The U.S. Supreme Court’s recent ruling making it easier for people to carry concealed weapons will put even more pressure on local communities — and schools — to do the best they can to head off mass shootings.
It’s a deeply troubling fact that some of the worst school massacres have been carried out by young men who had some connection to the school — or were even students there at the time.
That’s why Berkeley High School’s recent brush with disaster is so instructive.
It had already been a rough year at the school — a crowded, boisterous campus with 3,200 students — when a 16-year-old student was arrested in June on suspicion of planning a mass shooting at the school and attempting to recruit other students to join him in carrying it out.
The student has been charged with “solicitation of murder, making criminal threats and possessing materials for the purpose of making a destructive device.”
There was relief that the plot was reported to authorities before the would-be assailant could carry it out.
“If there is one silver lining to what happened at Berkeley High, it is that kids heard about this and stopped the shooter before he got to the school door,” said Phil Halpern, the lead teacher in the school’s communication arts and sciences program.
Given Berkeley’s storied progressive politics, it’s perhaps not surprising that you’ll find no support for arming teachers or adopting some other more extreme “solutions” put forward by gun rights advocates.
That’s a perspective that has not been shaken despite the foiled plot last month.
“The more we do those things, schools become places of fear rather than places of learning.” said Anjuna Mascarenhas-Swan, who graduated from the school in June and was the student member of the district’s board of trustees.
Matt Meyer, a Berkeley High economics teacher and president of the district’s teachers’ union, said proposals like arming teachers are “completely counterproductive.”
“Weapons of violence are not going to solve your problems,” he said. “They are just going to make schools an even more unsafe place to be.”
“Even with these kinds of threats, there is no place for guns in schools,” said state Sen. Nancy Skinner, D-Berkeley, whose daughter graduated from the school.

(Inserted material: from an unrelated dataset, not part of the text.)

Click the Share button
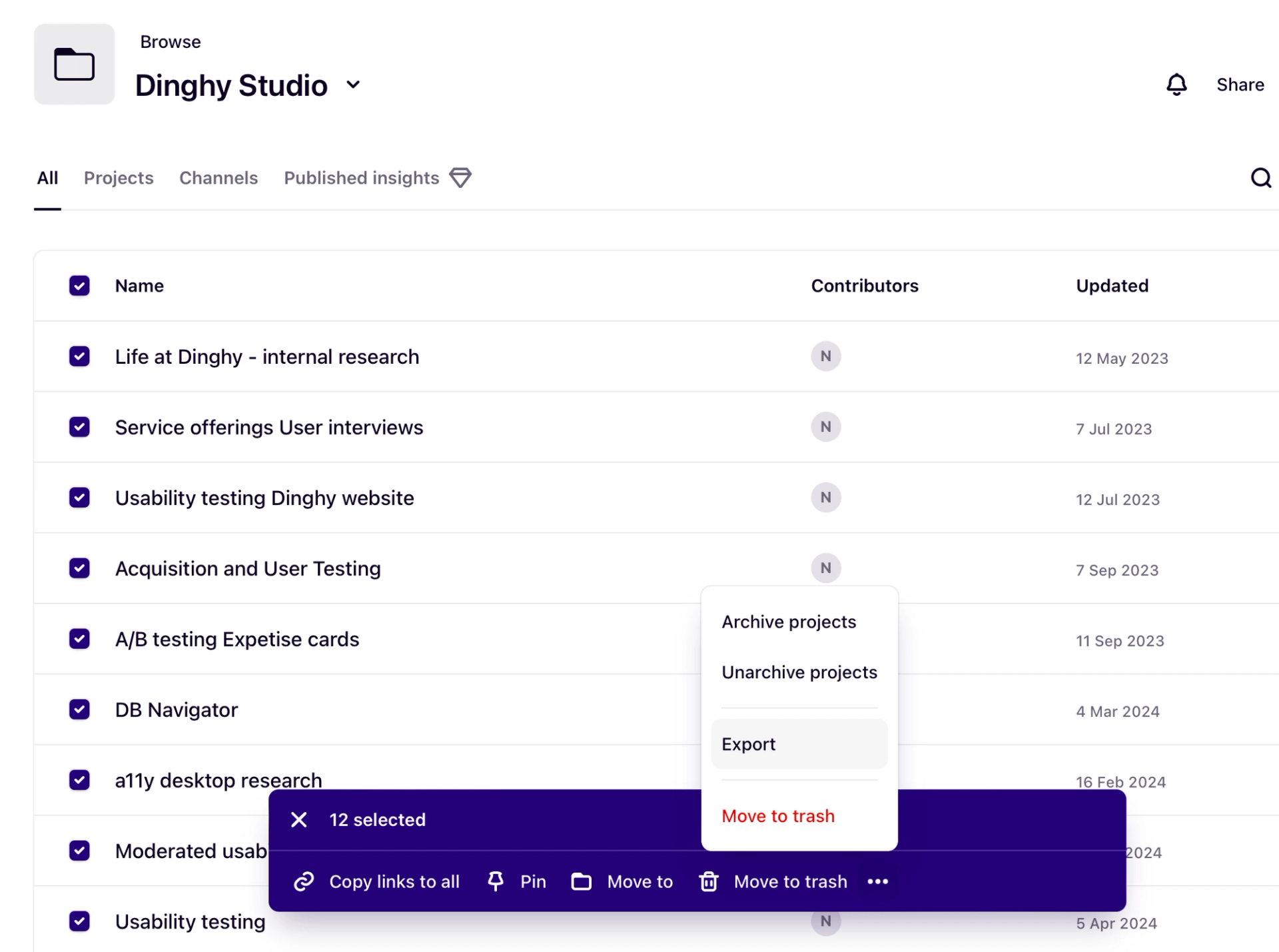This screenshot has width=1279, height=952. tap(1240, 85)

But Skinner is not naive about the threats. In 2014, she authored California’s “red flag” law, the first of its kind in the nation, making it possible to confiscate guns from someone at risk of self-harm or harm to others.
Remarkably, the law has prevented at least 58 mass shootings, according to a UC Davis study released last month.

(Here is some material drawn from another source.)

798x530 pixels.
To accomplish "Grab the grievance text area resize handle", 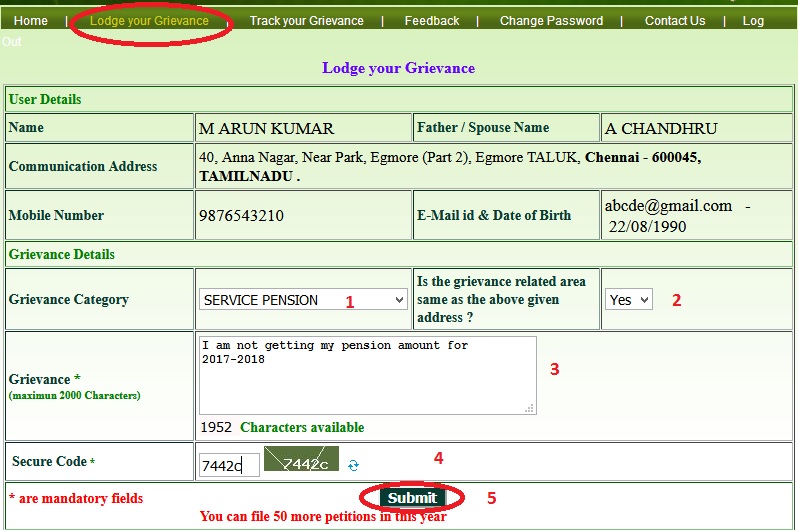I will (530, 408).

Berkeley school administrators have also adopted common-sense safety measures.
For example, the school holds annual “active shooter drills” for both teachers and students. It has installed cameras and “Columbine locks” allowing classrooms to be locked from the inside without a key and closed off most entrances to the campus.
But, strikingly, in my conversations with students, the foiled attack came as just one more threat to their safety, on top of many others they experienced this year, on and off campus.
The school has been tormented by a group of students setting off fire alarms — and in some cases actual fires — resulting in frequent evacuations of the sprawling campus.
The day before the foiled mass attack, a 17-year-old was shot in Civic Center Park directly next to the school.
In April, a student jumped off a six-story parking garage a block from campus during lunch hour.
“All through the year, the principal was addressing gun and safety threats on campus,” said Macarenhas-Swan. “It was a constant reminder of what we are dealing with.”
All this points to deeper mental health issues, a common thread underlying many of the incidents this year.
Berkeley High offers mental health services through its on-campus health center. It has three dedicated “intervention counselors” to work with students who need extra support.
But parents, students and teachers say more is needed. The existing mental staff is “overworked and overwhelmed,” said Macarenhas-Swan.
“A bunch of kids go through their day feeling mistreated, invalidated, not heard,” said teacher Halpern. The challenge, he said, is to figure out how to make sure that “every kid feels good about Berkeley High so that they’re much less likely to take out their hatred on teachers or students.”
Expanding services for children’s mental health and making them feel more connected to their school are clearly important.
But that won’t address the multiple threats that easy access to assault weapons continues to present.
It is a tragedy that students at Berkeley High — and every other school in the United States — are being made to feel less safe by a Supreme Court intent on expanding “gun rights.”
California has taken the lead nationally in addressing the problem of youth mental health. Last year, pushed by Gov. Gavin Newsom, the Legislature approved a massive five-year $4.4 billion Children and Youth Behavioral Health Initiative and added another $290 million in the just-approved state budget.
California already ranks first in the nation for its gun regulation efforts. But it must look for ways to do more, despite the hostility it will face in the courts. State Sen. Skinner, for example, wants to require gun owners to take out liability insurance, which could deter some from owning them.
And as a way to mitigate the harm of the Supreme Court ruling, California could declare schools “sensitive places,” which could make it less likely that concealed weapons would make their way onto campuses.
Yet as the July 4 massacre in Highland Park, Illinois, shows, it was still possible for a 22-year-old with a history of mental health problems, to purchase at least two high-powered rifles and other firearms.
This is a national problem that must be addressed.